▶ THE PROBLEM
Sort through the listing below and keep each line with the word "will". Copy those.
[[ DATASET open ]]
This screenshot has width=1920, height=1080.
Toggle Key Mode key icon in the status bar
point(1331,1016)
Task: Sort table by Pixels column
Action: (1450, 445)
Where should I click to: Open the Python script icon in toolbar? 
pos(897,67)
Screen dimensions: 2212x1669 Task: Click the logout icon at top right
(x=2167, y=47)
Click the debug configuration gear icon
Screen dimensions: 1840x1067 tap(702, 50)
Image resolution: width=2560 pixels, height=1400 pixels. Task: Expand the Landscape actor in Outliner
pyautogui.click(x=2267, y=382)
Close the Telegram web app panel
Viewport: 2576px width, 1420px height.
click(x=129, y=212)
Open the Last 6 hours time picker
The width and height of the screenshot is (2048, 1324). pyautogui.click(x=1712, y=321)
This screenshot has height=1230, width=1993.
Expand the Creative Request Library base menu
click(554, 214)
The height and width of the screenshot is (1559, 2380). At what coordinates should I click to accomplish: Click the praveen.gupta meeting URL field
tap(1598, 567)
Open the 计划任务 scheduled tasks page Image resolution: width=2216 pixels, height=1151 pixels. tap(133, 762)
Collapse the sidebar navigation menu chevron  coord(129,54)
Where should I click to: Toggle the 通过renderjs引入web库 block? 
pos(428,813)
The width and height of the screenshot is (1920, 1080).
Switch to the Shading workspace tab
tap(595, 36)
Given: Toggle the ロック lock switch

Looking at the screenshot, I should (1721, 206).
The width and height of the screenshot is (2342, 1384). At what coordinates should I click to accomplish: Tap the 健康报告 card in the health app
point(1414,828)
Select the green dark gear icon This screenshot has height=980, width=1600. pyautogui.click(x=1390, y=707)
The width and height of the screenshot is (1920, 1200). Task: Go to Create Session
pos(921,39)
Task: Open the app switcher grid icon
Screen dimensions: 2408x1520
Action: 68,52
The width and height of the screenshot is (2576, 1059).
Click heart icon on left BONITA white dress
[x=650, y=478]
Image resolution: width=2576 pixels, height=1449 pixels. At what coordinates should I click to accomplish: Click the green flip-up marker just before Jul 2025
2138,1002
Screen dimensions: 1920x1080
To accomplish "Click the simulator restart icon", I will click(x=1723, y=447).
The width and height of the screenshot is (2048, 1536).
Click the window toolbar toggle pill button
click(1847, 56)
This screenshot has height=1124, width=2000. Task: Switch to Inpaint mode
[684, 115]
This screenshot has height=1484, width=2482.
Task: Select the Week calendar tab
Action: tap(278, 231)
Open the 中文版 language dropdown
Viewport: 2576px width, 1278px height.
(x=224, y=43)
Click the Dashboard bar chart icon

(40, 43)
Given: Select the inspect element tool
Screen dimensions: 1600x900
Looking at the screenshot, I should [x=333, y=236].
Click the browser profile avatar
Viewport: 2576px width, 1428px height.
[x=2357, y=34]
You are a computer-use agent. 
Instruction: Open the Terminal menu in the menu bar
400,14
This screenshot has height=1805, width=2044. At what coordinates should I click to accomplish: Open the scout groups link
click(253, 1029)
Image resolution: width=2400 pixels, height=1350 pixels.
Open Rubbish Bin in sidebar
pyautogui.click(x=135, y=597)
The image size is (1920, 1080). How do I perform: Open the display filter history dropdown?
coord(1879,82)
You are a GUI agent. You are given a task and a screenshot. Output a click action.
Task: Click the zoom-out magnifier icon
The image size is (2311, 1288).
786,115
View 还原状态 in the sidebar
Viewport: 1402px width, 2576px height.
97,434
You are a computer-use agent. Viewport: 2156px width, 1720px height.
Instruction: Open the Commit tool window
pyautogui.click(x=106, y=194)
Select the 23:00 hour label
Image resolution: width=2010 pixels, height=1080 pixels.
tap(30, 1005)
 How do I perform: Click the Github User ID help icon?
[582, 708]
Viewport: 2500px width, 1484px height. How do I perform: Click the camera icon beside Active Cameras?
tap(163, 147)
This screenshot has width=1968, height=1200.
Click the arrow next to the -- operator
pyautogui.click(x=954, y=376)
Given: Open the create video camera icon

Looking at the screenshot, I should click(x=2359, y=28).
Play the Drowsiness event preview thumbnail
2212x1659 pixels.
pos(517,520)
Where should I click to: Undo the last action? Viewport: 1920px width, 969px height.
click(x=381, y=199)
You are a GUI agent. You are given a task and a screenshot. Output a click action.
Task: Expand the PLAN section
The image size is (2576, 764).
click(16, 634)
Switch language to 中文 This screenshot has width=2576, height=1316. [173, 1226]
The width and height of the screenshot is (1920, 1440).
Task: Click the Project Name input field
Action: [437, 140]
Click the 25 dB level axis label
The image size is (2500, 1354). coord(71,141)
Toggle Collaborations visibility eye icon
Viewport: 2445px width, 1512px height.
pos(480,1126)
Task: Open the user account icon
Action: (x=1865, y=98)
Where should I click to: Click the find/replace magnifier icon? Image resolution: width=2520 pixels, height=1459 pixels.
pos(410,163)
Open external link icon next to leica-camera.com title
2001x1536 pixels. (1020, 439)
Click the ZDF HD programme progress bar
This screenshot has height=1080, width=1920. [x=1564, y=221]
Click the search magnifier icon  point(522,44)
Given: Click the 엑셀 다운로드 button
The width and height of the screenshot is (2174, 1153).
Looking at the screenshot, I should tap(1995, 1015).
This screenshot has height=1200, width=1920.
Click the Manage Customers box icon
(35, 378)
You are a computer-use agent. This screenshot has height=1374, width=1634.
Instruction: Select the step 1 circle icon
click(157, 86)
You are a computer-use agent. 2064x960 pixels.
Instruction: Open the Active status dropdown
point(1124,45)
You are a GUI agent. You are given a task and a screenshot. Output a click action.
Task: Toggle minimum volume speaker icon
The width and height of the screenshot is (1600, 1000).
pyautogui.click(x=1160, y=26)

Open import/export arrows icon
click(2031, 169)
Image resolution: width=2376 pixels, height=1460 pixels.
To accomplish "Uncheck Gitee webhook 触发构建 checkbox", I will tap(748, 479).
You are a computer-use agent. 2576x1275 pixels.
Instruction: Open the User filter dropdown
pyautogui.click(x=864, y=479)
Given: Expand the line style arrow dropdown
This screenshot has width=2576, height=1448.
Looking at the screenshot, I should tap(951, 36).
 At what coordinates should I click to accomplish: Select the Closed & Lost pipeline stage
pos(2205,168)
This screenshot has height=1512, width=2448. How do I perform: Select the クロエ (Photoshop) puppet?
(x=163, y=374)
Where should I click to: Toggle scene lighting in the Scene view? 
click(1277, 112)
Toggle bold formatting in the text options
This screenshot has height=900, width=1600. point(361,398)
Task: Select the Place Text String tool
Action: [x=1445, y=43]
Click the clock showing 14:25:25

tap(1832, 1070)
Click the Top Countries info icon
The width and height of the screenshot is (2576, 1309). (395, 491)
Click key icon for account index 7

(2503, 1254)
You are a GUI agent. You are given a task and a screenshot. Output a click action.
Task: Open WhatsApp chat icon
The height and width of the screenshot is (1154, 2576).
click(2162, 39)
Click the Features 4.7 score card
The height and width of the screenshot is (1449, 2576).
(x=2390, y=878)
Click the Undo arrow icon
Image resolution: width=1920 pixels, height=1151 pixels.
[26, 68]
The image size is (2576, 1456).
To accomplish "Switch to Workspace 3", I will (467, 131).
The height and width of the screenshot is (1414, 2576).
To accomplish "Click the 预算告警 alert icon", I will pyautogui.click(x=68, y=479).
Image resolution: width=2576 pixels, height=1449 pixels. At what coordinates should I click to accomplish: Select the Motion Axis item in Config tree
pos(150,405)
[[ DATASET closed ]]
▶ WRITTEN RESPONSE
To accomplish "Click the simulator restart icon", I will click(x=1723, y=447).
To accomplish "Uncheck Gitee webhook 触发构建 checkbox", I will tap(748, 479).
To accomplish "Switch to Workspace 3", I will (467, 131).
To accomplish "Click the 预算告警 alert icon", I will pyautogui.click(x=68, y=479).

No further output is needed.